Upgrading and Repairing PC’s, 15th Anniversary Edition

Reviewed by: Thomas V. Kappel, send e-mail
Published by: QUE Books, go to the web site
Requires: N/A
MSRP: $59.99

This five-pound book of over 1600 pages, plus a DVD, is not exactly something you'd take to the beach to read. That is, unless you want to know everything there is to know about the insides of a PC, how it all works, modding, overclocking or building your own gaming rig. If so, this is the perfect book to read anytime or anywhere you like.

This 15th edition of Upgrading and Repairing PC’s is also a must-have reference book for anyone working on PC’s, training for the A+ certification exam, upgrading, repairing, consulting or just doing work for friends and neighbors on their computer hardware problems. It’s packed with information about all aspects of a PC, even a little something about the Apple line of computers. It also comes with a DVD containing about two hours of entertaining instructional video.

Holding 24 chapters of information covering CPU operating voltages, motherboards and buses, BIOS, memory, cable pin outs, ATA/IDE interfaces, SCSI, IO’s, hard drive, floppy drive, optical drive storage, input and output devices, the book also contains nearly every acronym related to upgrading and repairing personal computers. This book is a reference work for every one of us who needs to stick our hands inside a computer to work on and conquer these dastardly and wonderful little devices.

The first chapter in the book is all about computer history or rather, “Before Personal Computers.” How about John Napier creating wooden or ivory rods for calculating—1617! How about Pascal? Heard the name before? I'll bet not in this way. Blaise Pascal introduced the Pascaline digital adding machine in the year 1642. You want something a little more modern in history? How about 1822, 1936, 1943, 1960, 1980, and 64 bit processing for home computers in 2003? It’s all in the book. The complete timeline of computer history, the first microprocessor, Moore’s Law and the computer industry today are all covered along with every bit, byte and megahertz to fire your digital mind and warm your overclocked heart.

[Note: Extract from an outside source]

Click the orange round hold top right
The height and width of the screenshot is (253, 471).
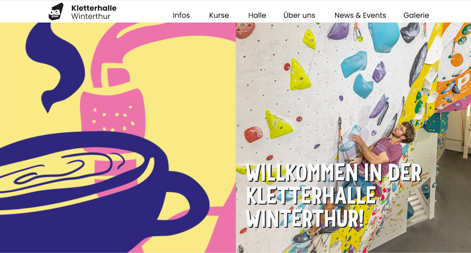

There are countless times when I desperately wished for a book like this to be sitting on my library shelf, or out in the car, or in my already overweight toolbox. Times that I needed to look up a broken pin in a cable to see if it was important, or remember what the different POST beep codes from different manufacturer’s designated, or what the power supply pin-outs and voltages should be, and then there’s always the memory chips; hundreds of different types, layouts, speeds, voltages, and on and on. You get the idea here, I'm sure.

Now for the surprise, the DVD! Okay, the video on the disk is perhaps more aligned to the novice and early learners of the technology. It’s okay to watch if you need a technician to show you a few things, but most of us using the book have probably been down the road a long way already and we're hungry for information and help. That’s the surprise. The author of this book and DVD along with QUE books actually cares about the audience of this book. Why? Because, they know that even in 1600 + pages they had to cut a lot of information about the older computers and devices, and peripherals to produce a book of somewhat reasonable size and price. So, they put 5 previous Upgrading and Repairing PC’s books in PDF format on the DVD for those purchasing the book to use as additional reference. And that’s not all; they also included a large amount of manufacturer information on the disk as well. That’s enough reference material to fill a long book shelf.

I often need a good computer reference book, or in this case a library of books, and so do you. This is not a good one - it's a great one to have and own! If you work on any kind of computer or are the person who gets the really hard repair problems, go get this book. It’s money well spent the very first time it saves your butt and your sanity.